* _PROVIDED ENTRIES_
══════

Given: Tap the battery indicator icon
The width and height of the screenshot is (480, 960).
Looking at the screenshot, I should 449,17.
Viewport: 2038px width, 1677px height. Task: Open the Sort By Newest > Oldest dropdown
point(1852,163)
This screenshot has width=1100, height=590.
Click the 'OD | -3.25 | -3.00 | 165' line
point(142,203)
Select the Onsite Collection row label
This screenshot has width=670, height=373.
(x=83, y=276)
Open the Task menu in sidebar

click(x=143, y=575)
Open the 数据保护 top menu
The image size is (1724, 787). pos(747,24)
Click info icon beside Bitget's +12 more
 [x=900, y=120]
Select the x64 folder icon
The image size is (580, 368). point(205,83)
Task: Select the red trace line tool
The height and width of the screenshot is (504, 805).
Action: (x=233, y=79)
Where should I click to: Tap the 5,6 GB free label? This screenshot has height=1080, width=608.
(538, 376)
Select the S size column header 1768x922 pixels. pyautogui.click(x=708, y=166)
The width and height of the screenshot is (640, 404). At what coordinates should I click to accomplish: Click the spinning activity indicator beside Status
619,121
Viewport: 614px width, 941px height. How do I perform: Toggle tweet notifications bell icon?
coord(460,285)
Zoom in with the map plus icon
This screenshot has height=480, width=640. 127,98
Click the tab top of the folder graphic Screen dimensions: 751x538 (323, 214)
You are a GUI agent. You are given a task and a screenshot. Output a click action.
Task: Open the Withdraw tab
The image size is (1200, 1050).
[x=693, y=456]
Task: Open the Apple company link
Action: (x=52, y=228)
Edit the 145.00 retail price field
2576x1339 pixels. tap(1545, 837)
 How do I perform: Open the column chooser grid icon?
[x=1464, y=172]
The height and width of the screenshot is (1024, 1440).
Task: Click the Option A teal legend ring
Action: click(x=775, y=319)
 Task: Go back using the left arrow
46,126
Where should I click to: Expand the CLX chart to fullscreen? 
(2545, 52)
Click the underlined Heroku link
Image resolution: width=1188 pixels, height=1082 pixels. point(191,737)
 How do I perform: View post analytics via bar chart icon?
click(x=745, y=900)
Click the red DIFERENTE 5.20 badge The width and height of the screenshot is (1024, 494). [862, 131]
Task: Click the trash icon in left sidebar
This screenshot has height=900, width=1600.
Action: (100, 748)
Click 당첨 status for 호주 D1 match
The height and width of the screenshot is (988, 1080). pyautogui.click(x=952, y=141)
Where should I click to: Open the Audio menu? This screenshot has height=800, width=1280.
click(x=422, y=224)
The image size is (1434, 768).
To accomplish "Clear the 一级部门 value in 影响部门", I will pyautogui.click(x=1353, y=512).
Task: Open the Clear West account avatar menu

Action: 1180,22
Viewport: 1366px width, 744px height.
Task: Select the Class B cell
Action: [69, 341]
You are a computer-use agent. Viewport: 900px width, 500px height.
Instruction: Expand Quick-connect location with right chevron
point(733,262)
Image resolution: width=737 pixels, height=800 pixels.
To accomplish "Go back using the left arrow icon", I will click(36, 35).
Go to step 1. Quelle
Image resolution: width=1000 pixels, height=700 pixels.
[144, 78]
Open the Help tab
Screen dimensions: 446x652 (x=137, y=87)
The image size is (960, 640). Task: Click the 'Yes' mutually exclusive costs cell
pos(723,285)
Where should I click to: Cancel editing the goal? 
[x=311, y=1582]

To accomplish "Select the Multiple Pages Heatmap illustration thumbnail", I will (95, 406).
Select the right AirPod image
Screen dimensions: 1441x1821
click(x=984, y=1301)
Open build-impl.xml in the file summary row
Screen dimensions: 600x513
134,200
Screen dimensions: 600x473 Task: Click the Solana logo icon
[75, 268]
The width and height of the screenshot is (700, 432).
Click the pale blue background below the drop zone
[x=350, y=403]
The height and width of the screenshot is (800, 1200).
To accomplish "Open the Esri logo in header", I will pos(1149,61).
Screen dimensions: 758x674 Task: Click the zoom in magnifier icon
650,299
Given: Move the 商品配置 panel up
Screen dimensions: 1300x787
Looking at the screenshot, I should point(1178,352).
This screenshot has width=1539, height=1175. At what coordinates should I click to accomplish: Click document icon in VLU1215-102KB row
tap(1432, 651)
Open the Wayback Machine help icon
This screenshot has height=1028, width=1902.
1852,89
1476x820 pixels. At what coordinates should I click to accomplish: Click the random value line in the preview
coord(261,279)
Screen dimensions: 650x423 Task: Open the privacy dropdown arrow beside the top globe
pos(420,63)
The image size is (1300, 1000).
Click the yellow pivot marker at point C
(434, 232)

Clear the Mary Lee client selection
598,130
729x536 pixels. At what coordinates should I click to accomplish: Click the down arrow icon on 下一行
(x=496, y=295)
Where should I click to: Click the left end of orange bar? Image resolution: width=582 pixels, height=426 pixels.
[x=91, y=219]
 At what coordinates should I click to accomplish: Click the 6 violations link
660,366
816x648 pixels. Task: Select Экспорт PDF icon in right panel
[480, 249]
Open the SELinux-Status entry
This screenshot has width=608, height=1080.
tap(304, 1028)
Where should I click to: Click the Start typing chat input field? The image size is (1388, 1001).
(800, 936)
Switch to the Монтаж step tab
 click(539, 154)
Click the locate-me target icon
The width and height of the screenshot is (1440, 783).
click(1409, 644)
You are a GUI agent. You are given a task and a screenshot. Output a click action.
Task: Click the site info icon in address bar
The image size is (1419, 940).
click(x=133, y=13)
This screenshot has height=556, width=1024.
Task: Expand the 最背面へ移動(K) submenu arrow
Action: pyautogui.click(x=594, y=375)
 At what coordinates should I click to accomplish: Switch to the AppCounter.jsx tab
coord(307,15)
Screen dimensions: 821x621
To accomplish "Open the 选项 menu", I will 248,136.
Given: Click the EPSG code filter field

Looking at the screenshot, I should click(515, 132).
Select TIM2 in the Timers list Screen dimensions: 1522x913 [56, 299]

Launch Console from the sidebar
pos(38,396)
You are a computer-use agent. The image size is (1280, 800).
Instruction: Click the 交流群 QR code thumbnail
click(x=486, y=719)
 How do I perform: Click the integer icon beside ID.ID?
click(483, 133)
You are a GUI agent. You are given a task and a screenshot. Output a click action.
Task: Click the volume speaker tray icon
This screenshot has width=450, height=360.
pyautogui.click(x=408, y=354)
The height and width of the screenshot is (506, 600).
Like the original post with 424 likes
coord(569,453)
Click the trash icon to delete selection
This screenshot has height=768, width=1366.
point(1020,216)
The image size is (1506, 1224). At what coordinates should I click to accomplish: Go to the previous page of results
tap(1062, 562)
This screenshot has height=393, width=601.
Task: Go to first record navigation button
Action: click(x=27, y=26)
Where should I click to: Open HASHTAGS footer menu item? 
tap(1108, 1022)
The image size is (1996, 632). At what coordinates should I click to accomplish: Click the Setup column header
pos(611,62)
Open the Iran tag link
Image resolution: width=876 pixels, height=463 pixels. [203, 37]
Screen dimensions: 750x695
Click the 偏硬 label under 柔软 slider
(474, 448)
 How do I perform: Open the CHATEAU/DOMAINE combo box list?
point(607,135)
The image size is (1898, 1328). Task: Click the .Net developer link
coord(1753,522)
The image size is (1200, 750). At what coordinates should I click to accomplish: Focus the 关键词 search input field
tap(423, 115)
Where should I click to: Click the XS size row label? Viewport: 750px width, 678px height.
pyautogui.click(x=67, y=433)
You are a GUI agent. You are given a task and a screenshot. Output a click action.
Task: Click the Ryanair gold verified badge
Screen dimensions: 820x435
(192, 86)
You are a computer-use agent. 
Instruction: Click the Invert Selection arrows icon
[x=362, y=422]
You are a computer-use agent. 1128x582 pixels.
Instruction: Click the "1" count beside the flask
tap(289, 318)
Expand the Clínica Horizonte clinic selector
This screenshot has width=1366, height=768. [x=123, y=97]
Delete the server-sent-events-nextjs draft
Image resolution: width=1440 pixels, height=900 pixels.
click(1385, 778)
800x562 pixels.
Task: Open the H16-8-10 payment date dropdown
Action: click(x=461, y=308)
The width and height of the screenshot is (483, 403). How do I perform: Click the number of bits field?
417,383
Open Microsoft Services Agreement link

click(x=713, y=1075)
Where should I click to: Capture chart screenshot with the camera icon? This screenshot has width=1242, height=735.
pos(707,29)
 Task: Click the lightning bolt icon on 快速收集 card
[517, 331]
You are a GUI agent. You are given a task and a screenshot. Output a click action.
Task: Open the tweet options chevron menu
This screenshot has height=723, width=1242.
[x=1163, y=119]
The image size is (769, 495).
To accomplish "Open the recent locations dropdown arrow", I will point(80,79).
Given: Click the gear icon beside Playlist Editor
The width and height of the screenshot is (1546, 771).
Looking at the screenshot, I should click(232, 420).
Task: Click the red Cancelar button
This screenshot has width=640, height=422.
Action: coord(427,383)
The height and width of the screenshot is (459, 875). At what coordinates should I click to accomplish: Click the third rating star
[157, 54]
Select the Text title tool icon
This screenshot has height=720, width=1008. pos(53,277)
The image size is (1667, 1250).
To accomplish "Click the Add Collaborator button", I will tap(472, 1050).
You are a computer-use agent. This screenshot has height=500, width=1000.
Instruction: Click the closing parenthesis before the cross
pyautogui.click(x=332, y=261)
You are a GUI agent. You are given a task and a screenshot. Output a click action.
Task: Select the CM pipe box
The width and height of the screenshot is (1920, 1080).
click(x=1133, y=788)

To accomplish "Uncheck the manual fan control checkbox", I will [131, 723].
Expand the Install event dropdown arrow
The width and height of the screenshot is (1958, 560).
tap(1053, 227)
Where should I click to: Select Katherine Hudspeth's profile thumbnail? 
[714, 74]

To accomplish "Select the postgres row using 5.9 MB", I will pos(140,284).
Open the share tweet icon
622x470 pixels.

══════

Only the count is wanted. Count the lines of the data above that include the string "computer".

5